Copy out all lines in the data below containing the string "avatar".

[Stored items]
= = = = = = =

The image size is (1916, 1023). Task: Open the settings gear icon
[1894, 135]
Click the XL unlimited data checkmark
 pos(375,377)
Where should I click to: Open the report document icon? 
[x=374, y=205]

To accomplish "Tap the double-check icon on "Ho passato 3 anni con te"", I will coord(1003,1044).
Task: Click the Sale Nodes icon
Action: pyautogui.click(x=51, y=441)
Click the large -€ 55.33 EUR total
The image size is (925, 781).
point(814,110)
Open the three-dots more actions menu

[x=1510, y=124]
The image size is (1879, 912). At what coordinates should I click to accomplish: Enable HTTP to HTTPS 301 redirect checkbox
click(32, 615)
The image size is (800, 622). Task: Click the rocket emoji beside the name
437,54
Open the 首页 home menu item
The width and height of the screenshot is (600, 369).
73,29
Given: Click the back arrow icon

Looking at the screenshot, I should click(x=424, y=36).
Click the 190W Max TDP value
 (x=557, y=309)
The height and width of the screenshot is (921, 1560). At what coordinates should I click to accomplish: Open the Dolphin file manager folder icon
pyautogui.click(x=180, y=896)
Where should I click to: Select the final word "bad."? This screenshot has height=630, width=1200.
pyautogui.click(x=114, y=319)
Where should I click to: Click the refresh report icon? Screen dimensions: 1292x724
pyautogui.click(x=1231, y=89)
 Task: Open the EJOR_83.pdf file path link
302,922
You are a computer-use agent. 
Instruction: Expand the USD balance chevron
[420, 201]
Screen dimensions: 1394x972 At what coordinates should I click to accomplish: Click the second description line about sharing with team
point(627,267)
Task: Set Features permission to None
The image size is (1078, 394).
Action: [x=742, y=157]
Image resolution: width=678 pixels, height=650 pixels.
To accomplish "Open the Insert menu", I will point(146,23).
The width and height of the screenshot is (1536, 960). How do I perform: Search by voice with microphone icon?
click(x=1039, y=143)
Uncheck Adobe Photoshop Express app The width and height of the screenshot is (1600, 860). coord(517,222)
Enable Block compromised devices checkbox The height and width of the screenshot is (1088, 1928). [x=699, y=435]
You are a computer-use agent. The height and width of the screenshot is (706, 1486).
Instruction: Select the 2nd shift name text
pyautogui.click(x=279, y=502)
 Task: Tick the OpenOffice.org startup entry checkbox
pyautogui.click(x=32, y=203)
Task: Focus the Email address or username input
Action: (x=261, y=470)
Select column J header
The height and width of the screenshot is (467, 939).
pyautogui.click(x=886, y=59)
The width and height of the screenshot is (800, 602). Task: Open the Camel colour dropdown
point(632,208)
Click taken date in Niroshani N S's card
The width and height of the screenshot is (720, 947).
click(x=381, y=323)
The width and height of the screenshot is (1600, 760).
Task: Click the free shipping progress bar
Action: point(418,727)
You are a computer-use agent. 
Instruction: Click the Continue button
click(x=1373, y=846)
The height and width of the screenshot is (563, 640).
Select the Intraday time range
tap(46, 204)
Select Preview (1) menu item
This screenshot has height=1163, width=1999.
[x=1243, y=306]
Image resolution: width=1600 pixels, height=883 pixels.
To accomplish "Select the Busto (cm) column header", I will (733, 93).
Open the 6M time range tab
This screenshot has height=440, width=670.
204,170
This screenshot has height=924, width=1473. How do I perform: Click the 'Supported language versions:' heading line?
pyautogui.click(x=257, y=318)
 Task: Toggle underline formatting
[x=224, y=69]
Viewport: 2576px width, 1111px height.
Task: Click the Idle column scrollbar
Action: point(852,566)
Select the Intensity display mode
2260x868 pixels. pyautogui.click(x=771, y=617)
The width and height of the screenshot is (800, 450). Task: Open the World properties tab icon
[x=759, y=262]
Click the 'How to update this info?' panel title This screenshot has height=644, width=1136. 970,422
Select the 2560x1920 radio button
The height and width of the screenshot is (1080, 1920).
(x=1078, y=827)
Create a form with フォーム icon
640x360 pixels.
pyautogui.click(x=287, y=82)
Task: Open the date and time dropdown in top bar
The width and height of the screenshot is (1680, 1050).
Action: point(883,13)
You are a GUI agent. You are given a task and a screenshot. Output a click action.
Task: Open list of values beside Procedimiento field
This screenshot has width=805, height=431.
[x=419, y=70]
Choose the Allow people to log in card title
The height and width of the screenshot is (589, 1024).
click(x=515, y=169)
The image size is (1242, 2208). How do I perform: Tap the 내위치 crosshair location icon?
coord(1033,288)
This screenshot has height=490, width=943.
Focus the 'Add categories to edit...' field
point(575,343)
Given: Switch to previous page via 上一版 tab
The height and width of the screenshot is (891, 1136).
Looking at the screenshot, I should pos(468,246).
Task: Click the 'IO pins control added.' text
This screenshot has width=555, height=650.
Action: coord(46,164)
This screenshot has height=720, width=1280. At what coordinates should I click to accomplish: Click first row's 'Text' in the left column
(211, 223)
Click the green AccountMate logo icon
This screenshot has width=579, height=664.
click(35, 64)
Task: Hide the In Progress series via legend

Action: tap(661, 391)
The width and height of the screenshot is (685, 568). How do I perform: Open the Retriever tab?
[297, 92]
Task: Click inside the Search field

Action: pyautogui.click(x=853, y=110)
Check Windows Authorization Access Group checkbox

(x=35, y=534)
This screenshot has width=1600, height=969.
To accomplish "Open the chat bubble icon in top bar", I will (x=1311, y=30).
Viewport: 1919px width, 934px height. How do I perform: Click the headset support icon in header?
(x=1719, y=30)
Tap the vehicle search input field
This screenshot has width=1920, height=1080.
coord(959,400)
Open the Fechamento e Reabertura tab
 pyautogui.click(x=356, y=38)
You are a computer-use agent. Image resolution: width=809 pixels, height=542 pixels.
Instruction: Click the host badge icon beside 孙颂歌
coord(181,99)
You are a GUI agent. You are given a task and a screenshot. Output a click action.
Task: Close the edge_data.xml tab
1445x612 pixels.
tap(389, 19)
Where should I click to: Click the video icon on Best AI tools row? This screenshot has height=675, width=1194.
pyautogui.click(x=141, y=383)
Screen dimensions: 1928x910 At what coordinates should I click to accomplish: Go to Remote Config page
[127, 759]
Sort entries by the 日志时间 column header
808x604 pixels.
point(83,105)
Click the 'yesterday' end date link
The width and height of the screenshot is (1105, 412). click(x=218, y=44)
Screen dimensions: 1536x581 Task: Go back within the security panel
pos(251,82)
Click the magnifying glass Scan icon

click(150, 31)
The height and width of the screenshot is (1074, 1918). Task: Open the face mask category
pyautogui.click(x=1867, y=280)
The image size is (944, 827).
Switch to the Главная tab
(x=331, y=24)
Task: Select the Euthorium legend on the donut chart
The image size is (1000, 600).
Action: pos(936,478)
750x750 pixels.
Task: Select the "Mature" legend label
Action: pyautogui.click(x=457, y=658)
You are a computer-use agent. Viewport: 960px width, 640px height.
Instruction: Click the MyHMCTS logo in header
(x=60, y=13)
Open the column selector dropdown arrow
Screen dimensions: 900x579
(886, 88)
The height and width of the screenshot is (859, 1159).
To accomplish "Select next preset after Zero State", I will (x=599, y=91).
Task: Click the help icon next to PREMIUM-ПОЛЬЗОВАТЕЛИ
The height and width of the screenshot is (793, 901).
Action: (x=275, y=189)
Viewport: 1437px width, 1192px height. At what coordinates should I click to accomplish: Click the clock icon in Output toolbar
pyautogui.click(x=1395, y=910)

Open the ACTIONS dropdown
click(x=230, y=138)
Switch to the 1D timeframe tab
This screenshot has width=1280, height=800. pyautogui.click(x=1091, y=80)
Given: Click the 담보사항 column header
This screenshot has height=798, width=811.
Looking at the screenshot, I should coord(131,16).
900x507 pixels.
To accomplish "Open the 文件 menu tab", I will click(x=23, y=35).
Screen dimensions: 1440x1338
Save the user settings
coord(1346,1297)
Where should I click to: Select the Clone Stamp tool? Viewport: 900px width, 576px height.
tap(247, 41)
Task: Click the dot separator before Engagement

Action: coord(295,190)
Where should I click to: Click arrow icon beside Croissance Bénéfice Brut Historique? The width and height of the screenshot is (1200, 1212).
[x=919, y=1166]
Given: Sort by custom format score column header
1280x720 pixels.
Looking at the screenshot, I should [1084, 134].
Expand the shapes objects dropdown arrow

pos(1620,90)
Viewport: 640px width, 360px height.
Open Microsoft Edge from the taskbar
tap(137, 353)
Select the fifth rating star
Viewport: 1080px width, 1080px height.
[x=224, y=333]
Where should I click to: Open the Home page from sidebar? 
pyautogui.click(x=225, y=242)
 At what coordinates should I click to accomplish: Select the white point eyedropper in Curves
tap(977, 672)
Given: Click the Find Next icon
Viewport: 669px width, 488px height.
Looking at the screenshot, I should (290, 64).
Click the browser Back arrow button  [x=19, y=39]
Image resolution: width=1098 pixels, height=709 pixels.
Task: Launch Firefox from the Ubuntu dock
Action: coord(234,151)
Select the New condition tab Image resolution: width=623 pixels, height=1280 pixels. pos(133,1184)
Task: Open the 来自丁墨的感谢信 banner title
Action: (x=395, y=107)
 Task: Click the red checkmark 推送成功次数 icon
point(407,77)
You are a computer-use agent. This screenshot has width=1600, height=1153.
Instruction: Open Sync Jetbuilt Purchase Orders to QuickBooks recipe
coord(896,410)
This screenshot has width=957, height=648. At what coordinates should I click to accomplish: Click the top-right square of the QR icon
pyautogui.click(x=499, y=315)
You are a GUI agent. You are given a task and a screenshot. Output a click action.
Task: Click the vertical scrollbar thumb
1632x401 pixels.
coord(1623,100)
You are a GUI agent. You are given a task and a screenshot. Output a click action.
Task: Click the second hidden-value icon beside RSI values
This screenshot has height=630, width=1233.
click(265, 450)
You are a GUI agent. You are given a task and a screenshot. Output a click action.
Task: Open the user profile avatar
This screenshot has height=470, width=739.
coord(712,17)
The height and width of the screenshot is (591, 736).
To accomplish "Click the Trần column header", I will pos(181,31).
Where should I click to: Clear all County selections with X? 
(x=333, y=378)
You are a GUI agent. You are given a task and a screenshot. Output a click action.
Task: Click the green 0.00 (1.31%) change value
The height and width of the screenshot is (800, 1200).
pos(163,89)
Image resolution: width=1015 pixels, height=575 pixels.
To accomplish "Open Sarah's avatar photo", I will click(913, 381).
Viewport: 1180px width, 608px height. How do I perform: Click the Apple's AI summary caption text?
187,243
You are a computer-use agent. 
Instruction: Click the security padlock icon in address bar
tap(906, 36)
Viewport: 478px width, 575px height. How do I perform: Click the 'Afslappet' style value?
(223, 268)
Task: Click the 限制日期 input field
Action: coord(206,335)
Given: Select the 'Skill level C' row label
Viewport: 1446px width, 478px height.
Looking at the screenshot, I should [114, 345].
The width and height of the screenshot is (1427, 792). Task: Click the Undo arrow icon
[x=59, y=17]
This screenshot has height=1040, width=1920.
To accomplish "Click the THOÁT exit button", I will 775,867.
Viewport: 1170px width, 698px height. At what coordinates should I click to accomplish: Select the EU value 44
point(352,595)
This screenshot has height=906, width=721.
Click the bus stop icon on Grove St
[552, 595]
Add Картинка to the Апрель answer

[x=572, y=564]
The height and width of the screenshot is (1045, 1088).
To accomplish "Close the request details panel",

= = = = = = =

Result below >>
Task: Open the user profile avatar
To accomplish "Open Sarah's avatar photo", I will click(913, 381).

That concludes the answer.